The neurological pictures of people who are in vegetative states is slightly different. They're in what's medically qualified as "partial arousal", but are believed to be incapable of producing responses to exterior stimuli — though scientists have developed tests on brain activity that may allow them to communicate with certain vegetative patients by "reading" firing neurone patterns. This remains a very controversial and fraught area of neurology, though.

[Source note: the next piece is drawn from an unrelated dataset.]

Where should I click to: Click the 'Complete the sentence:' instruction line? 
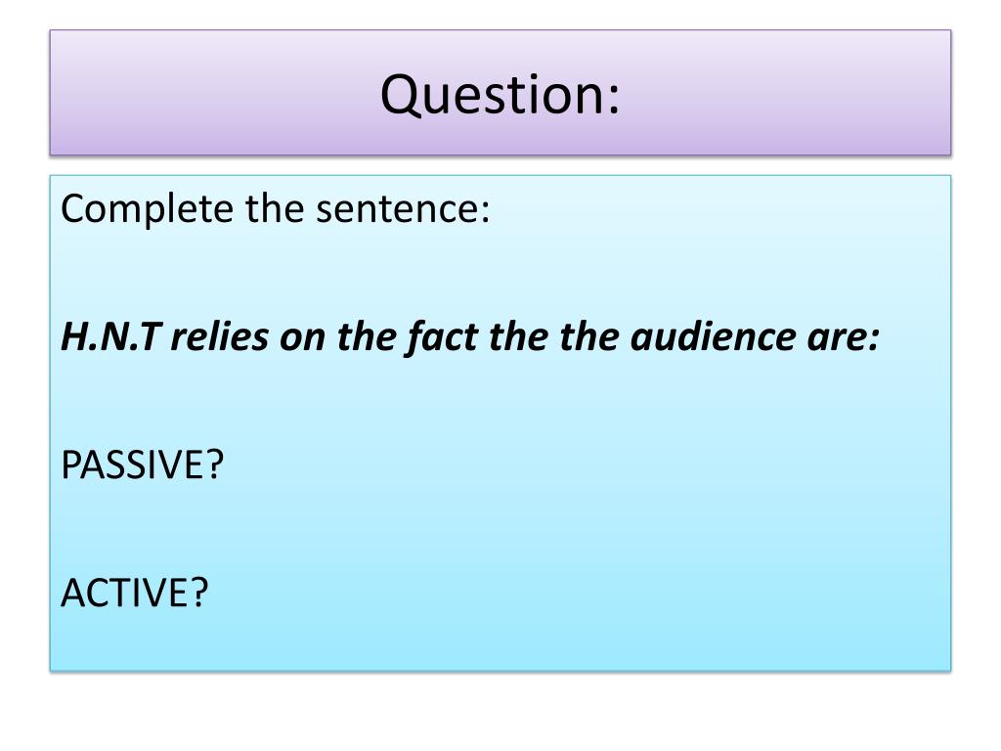(x=275, y=209)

The Rest Of Your Body Isn't Affected By The Coma

People in comas show the difference between two types of brain function: the kind that controls our higher consciousness, our ability to make jokes and be self-aware, and the kind that helps our bodies continue to function while we're down for the count. These features, such as breathing, heart rate and digestion, are part of the autonomic nervous system, and might be able to continue on for themselves while the brain is in a coma, depending on the cause of the issue and how it has affected other parts of the body. It was discovered in 2014, for instance, that patients who went into comas after cardiac arrests were more likely to recover if their heart rates showed a certain pattern.

Some people in comas will need respiratory help with an artificial breathing apparatus; all will require some way of keeping them hydrated and fed, a process usually done by IV injection into the veins. If coma patients are now lacking the reflexes to swallow and clear their airways of saliva, they'll choke or develop airway issues, and will need to be intubated (have an artificial breathing tube put in place).

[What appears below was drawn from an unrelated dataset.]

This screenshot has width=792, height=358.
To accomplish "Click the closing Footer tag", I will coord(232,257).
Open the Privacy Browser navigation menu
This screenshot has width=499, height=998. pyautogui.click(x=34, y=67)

One of the most common issues facing coma patients who recover is the level of muscle atrophy they've sustained during their period of unconsciousness. Caused by prolonged inactivity, this kind of muscle wastage isn't just restricted to coma patients; muscles require continual use to maintain strength and size, and being still for long periods means they fade away.

We're discovering new things about comas, recovery and how the brain's lack of consciousness works all the time. In 2017, for instance, scientists made headlines by making a 35-year old man who'd been in a persistent vegetative state since he was 20 enter a state of "minimal consciousness" by stimulating the vagus nerve, one of the biggest in the entire body. But this didn't mean he was "awake": minimal consciousness means he's got far more brain activity and reacts to stimuli, from following things with his eyes to showing surprise on his face, but he can't talk or show higher attentional function. It's a big step forward, but it's also not a conclusive one, because comas differ radically between people and the brain is a hugely complex, interesting organ that does many complicated things when hurt.